After 5 pm in summer: The large day-trip boats start returning to Sliema and Bugibba from around 4 pm. By 5:30 pm, the Blue Lagoon has perhaps 300–500 people rather than 3,000. The evening light is better. The water has cleared from the boat churning. Evening cruises exist specifically for this time window — the sunset Blue Lagoon experience is very different from the midday one.

In September: September sea temperature (25°C) is the same as August, but September Blue Lagoon numbers are 50–70% lower after schools return. The experience that people are hoping for in August is actually available in September.

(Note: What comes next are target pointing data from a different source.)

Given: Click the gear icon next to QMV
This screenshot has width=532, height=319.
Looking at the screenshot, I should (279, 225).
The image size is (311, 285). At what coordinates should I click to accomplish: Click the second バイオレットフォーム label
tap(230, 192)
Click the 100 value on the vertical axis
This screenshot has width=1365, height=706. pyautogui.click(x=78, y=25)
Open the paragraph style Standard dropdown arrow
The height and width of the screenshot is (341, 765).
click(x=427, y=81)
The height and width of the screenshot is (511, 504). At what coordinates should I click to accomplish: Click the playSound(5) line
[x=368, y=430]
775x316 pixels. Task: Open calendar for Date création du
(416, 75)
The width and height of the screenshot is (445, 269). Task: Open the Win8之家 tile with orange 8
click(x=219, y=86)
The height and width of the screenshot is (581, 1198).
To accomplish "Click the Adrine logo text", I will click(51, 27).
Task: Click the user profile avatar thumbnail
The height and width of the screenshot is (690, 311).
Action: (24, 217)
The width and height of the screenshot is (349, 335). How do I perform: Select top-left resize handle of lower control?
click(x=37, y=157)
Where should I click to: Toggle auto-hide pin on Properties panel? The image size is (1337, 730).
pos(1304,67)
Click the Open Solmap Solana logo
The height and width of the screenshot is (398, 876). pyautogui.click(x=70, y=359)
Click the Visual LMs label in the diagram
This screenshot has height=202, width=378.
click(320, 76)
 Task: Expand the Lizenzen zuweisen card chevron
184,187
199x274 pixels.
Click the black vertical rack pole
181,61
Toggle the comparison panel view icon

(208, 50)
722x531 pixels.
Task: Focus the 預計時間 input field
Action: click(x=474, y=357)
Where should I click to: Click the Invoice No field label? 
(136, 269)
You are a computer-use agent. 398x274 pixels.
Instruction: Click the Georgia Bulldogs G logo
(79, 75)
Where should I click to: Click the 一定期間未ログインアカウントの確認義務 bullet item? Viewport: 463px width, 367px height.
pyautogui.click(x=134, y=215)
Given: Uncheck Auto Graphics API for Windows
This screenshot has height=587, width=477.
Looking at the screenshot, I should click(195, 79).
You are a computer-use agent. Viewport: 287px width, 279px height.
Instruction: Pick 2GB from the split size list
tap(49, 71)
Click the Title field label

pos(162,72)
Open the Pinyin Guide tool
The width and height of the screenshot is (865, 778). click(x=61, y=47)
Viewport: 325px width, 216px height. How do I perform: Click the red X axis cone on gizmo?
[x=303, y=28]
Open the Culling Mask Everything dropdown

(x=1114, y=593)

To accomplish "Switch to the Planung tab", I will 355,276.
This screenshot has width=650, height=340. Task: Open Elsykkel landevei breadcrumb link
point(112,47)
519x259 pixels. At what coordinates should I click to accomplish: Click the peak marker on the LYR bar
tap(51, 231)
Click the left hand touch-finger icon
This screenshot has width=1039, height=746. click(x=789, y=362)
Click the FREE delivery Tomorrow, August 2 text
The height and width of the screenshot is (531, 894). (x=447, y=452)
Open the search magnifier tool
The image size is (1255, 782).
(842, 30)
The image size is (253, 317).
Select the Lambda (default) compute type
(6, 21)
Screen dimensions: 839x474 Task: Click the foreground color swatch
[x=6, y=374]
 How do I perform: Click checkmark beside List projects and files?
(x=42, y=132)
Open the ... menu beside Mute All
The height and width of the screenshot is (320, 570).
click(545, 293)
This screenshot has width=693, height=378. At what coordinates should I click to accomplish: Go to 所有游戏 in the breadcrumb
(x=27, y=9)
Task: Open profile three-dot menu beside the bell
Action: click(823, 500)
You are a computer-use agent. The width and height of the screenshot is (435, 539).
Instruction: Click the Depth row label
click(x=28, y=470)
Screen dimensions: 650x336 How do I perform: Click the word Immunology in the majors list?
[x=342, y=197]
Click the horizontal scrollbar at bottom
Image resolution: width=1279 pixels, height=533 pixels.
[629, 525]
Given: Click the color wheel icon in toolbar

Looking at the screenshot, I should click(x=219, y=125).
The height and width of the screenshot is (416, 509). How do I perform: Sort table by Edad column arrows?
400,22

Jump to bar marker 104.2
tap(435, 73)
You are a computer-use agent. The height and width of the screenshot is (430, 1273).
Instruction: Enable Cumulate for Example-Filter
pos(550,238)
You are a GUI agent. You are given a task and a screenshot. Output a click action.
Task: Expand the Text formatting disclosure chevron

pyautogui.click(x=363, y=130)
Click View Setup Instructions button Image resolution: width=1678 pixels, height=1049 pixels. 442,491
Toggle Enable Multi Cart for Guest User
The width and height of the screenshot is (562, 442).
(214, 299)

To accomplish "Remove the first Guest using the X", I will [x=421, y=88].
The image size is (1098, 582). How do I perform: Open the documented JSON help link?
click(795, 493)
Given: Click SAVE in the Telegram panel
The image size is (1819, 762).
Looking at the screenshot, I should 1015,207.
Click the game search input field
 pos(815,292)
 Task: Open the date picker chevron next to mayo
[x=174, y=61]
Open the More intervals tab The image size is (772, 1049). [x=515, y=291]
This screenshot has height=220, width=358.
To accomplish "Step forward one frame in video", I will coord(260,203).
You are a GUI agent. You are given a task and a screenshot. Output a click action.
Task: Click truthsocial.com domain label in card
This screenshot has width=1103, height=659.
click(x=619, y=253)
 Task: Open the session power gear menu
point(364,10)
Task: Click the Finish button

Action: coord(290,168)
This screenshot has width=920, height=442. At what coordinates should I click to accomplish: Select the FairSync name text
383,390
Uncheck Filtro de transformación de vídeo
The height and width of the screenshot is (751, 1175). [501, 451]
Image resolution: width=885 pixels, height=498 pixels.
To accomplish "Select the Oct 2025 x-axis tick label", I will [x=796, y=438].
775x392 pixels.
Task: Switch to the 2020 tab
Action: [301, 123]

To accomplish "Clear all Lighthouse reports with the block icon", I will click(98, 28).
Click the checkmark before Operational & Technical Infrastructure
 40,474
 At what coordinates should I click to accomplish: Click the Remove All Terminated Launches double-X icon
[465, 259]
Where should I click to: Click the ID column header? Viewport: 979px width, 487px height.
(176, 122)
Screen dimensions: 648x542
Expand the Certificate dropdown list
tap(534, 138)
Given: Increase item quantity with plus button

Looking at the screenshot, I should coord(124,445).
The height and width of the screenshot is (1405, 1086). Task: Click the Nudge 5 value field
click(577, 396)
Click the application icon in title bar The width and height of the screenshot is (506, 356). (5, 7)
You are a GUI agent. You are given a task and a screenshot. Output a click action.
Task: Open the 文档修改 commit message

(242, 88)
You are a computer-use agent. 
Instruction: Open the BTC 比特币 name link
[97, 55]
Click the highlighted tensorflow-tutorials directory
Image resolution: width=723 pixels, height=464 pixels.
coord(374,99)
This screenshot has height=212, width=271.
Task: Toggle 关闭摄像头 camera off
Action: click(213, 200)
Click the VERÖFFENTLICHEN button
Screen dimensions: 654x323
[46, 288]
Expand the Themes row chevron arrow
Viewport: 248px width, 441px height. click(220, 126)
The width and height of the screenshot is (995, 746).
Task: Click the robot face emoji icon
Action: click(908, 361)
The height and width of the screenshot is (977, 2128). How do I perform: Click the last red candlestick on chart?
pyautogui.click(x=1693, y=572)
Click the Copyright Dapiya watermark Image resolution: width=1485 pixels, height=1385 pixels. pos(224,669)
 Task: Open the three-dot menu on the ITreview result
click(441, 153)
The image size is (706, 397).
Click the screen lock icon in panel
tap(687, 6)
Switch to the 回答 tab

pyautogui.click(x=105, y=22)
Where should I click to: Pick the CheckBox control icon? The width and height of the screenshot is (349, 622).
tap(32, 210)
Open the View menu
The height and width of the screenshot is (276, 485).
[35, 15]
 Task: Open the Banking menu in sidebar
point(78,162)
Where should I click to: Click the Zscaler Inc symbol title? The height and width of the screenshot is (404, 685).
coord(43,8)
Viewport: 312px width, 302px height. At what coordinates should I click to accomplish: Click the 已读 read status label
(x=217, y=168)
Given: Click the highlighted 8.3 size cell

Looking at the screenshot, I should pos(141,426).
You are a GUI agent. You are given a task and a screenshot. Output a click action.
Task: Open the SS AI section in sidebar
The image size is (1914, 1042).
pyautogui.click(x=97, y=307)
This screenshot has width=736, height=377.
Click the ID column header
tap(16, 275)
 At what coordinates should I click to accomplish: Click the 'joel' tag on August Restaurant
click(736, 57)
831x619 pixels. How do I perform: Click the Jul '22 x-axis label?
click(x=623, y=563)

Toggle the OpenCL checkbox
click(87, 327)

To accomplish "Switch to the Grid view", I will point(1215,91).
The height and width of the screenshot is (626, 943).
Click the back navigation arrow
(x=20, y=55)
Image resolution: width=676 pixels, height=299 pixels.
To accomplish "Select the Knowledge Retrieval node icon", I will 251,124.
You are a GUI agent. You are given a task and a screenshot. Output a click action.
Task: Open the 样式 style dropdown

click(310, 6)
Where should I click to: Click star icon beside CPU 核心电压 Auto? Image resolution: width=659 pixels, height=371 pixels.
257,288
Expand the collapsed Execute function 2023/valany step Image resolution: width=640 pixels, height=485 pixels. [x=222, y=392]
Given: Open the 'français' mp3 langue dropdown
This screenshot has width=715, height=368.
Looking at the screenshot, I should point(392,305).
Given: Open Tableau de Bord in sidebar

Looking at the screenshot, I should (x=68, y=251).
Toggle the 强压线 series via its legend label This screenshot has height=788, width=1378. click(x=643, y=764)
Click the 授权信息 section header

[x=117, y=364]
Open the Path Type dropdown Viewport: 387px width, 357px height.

In May and early June: Before peak season, the Blue Lagoon is at its most beautiful and least crowded simultaneously. May Blue Lagoon visits are recommended without hesitation.


Summary comparison

LocationCrowd level (August noon)AccessSand/RockSnorkelling
Blue Lagoon (Comino)Very highEasy (boat tours)Rocky platformGood (when not churned)
Crystal Lagoon (Comino)Low-moderateModerate (walk or specific tours)RockyExcellent
Santa Marija Bay (Comino)LowRequires walk from BLRocky/pebblyExcellent
Ramla Bay (Gozo)ModerateEasy (from Gozo)SandyGood
San Blas Bay (Gozo)Very lowDifficult (steep)SandyExcellent

Frequently asked questions about Blue Lagoon alternatives

Is Crystal Lagoon as beautiful as the Blue Lagoon?

Yes — the water colour and quality are essentially the same. The setting is slightly different (no floating pontoons, more rocky) and the crowd levels are dramatically lower. Most visitors who go to Crystal Lagoon find it at least as beautiful and significantly more enjoyable than the Blue Lagoon at peak times.

Is Ramla Bay better than the Blue Lagoon?

For a beach experience, yes — Ramla has real sand (something the Blue Lagoon does not) and is large enough that it does not feel overcrowded. For the specific iconic turquoise lagoon aesthetic, the Blue Lagoon in its best conditions (early morning or off-peak) is more distinctive. They are different experiences.

Can I visit Crystal Lagoon and Blue Lagoon in the same trip?

Yes. They are 200m apart. Any tour that includes time at the Blue Lagoon allows you to walk to Crystal Lagoon and back in 10 minutes. Many visitors do both.

Is San Blas Bay accessible without a 4×4?

On foot, yes — there is a walking path down to the beach, though it is steep and unpaved. In regular shoes, allow 15–20 minutes each way. In flip-flops, it is genuinely difficult and potentially dangerous when the path is dusty. The jeep shuttle from Nadur is the practical alternative.

When is the best time to visit the Blue Lagoon?

Before 9 am or after 5 pm in summer; any daytime in May and September. The worst time is 11 am–4 pm in July and August, when it is genuinely overwhelmed.